3, Load 10 images via php into a Json or other file, and load all 10 images into the browser hiding the 8 which are not on show, and always showing the middle two. Problem here is that each time someone clicks, the file has to reload the first and last images, which still takes up time, although i suppose the middle images will have all been cached via the browser by now though. But still there is a loading time.
4, Is it possible to have a json image with all the image details (regardless of numbers) and use no 3 above to load 10 of those images, is it possible to use ajax to only read 10 lines and keep a pointer of the last one it read, so the json file can be loaded fast, short refresh and images either side are cached via the browser!!
Hope thats clear, any suggestions on how you would handle this?
To preload an image from Javascript, you don't need to do anything that sounds like AJAX or JSON. All you need is this:
var img = new Image();
img.src = "http://example.com/new/image.jpg";
The browser will quite happily load the image in the background, even though it's not displayed anywhere. Then, when you update the src field of another (displayed) image tag, the browser will immediately show the part of the image it's already loaded (hopefully all of it).
Fetching JSON Via Ajax will just slow you down.

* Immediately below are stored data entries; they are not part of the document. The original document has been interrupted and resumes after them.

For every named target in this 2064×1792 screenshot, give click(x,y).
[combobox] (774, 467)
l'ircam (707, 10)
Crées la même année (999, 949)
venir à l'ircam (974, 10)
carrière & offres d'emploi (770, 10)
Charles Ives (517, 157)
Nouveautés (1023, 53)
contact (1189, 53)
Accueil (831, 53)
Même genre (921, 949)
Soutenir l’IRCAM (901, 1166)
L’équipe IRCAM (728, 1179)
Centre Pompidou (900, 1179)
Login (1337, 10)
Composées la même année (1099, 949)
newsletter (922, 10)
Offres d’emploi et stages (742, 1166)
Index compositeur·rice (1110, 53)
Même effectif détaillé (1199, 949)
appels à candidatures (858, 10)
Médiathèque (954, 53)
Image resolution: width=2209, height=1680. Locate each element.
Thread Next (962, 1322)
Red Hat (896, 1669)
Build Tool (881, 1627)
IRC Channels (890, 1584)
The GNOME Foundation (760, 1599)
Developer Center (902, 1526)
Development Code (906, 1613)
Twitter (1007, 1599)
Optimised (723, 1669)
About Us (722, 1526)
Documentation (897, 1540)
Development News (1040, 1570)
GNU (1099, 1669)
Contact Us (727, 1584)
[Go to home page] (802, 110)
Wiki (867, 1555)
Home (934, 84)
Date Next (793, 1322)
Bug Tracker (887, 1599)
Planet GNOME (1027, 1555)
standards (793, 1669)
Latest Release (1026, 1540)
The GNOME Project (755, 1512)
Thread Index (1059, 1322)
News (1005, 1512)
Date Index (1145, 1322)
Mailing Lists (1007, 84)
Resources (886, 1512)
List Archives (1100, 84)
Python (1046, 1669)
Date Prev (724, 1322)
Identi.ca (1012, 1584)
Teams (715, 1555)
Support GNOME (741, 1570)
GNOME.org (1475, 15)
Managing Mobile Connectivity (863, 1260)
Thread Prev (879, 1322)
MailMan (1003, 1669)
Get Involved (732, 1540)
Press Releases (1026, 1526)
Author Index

You're better off using inline JSON and generated Javascript.
<?php
$images = array( "foo.jpg","bar.jpg" );
?>
<script type="text/javascript">
jQuery(function($){
var images = ( <?php echo json_encode($images); ?> );
/* Creating A Hidden box to preload the images into */
var imgbox = document.createElement("div");
$(imgbox).css({display: 'none'});
/* Possible Alternative trick */
/* $(imgbox).css({height:1px; width: 1px; overflow: hidden;}); */
$('body').append(imgbox);
$.each( images , function( ind, item )
{
#Injecting images into the bottom hidden div.
var img = document.createElement("img");
$(img).src("/some/prefix/" + item );
$(imgbox).append(img);
});
});
</script>
In the case where you want to concurrently preload a larger number of resources, a little ajax can solve the problem for you. Just make sure the caching headers are such that the browser will use the resources on the next request. In the following example, I load up to four resources concurrently.
<script>
var urls = [
"a.png",
"b.png",
"c.png",
"d.png",
"e.png",
"f.png"
];
var currentStep = 0;
function loadResources()
{
if(currentStep<urls.length){
var url = urls[currentStep];
var req = GetXmlHttpObject();
update('loading ' + url);
req.open("GET", url, true);
req.onreadystatechange = getUpdateState(req, url);
req.send(null);
} else {
window.location = 'done.htm';
}
}
function getUpdateState(req, url) {
return function() {
var state = req.readyState;
if (state != 4) { return; }
req = null;
setTimeout('loadResources()', 0);
}
}
</script>
<!-- This will queue up to four concurrent requests. Modern browsers will request up to eight images at time -->
<body onload="javascript: loadResources(); loadResources(); loadResources(); loadResources();">
Why not use text and replace the text with a picture code (works in php really nice with ajax up to 500 pictures and more)?